There are three things you need to look at. One is the valuation. Is this stock cheap? If so, it's a potential investment. If not, forget about it there and then. The second is what its balance sheet looks like. That answers the question, 'is this stock cheap for a reason?', ie, is it a value trap? In the good times, nobody cares about the balance sheet. But it's incredibly important because you can't really analyse earnings without understanding the balance sheet behind those earnings. Yet very little effort goes into checking them. The third question I ask is what the management is doing with the capital I give them. What are they going to do with my cash? Spend it on pet projects, or on something worthwhile? Those three things really provide investors with everything they should be looking at.

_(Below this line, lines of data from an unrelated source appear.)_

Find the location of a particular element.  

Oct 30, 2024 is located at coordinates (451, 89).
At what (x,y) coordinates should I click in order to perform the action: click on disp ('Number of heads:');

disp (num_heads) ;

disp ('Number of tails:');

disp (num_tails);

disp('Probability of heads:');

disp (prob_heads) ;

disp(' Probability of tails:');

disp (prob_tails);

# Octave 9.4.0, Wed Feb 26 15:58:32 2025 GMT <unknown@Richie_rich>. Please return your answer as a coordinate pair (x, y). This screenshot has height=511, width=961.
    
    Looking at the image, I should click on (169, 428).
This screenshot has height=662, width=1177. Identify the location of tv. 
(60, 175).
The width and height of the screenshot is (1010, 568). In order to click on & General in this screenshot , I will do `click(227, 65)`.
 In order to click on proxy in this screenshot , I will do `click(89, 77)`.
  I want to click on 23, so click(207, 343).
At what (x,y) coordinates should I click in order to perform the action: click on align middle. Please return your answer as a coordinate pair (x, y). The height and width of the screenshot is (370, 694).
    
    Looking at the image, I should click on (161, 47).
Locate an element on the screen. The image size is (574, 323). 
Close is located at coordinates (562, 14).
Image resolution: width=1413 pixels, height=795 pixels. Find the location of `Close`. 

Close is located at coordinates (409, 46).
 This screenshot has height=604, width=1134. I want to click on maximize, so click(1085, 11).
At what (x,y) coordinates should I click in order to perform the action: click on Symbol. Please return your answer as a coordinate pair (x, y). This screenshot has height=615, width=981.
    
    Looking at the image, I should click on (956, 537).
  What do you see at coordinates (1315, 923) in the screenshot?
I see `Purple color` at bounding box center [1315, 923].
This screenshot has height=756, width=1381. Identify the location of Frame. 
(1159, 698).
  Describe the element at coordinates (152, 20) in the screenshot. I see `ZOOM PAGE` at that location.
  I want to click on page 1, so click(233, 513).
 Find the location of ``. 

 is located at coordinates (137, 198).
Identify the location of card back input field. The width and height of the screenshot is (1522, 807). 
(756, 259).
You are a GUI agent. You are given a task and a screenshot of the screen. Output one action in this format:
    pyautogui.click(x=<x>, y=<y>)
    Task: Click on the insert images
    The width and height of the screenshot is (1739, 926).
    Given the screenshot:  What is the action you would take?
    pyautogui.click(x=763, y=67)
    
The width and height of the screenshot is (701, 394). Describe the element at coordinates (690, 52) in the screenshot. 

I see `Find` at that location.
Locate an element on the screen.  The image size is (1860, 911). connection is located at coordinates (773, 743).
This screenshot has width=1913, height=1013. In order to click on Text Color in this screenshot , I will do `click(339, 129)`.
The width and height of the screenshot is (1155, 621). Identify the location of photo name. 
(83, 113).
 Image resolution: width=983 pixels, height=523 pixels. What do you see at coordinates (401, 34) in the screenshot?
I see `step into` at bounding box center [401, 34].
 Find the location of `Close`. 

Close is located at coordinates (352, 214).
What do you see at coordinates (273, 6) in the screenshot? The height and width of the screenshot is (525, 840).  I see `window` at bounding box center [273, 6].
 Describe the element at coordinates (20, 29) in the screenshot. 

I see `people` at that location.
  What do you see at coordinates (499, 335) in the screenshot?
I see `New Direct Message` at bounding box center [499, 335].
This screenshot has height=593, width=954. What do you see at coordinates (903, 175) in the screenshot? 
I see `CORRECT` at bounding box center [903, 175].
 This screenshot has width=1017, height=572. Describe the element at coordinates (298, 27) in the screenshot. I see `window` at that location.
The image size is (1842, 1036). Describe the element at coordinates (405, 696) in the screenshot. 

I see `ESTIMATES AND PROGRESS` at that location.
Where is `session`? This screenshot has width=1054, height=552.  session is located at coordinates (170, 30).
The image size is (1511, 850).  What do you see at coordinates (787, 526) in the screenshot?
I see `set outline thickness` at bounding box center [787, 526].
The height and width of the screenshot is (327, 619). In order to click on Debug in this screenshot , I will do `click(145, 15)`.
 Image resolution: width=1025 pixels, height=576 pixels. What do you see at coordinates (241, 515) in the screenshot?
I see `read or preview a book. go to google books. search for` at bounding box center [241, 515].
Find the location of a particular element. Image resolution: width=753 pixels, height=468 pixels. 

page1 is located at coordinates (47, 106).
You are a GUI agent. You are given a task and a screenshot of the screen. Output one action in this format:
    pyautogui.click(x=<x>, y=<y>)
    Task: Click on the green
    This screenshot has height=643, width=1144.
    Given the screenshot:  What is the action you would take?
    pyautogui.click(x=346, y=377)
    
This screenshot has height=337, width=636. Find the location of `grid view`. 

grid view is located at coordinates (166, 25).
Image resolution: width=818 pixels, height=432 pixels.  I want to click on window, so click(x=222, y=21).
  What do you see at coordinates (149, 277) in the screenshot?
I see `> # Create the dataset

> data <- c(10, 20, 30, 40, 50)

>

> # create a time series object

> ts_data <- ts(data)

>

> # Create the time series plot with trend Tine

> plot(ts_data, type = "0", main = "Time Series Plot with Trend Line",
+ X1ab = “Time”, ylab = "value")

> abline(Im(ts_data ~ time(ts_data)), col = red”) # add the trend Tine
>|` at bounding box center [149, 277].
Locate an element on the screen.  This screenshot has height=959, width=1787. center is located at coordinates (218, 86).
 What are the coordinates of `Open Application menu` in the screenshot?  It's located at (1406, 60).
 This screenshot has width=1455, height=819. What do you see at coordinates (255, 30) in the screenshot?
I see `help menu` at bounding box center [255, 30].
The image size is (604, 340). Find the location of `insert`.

Nothing else investors need to know?

No. Wall Street would have you believe that you need to know everything about everything before you make an investment. But in fact, to make an investment, what I need to know is relatively limited. I simply don't need to know everything about everything. There's a classic belief that it's necessarily better to have more information.

The problem is that this ignores the fact that the human brain is a limited processing device. We are not a crazed supercomputer that can handle bytes and bytes of information simultaneously. What happens is that too much information confuses us. We can't concentrate on it. So what we actually find is that the more information you give investors, the worse their decisions tend to be.


Underachiever who predicted the crash

An "ageing rock fan", James Montier grew up in Sussex, where he wasn't a promising student. "I was probably too busy listening to Guns N Roses and mucking around", he says. One school report read: "Sets himself low standards, fails to achieve them." Yet he went on to excel in economics, doing a Masters degree in the subject before joining Dresdner Kleinwort in 1992.

Montier specialises in behavioural finance, which looks at how our psychology affects our investing; and value investing, which is the topic of his latest book, Value Investing: Tools and Techniques for Intelligent Investment.

At Société Générale, with colleague Albert Edwards, he predicted the crash, but also told investors to start buying value stocks, not long before the market bottomed in March. He left Société Générale earlier this year to join US asset manager GMO.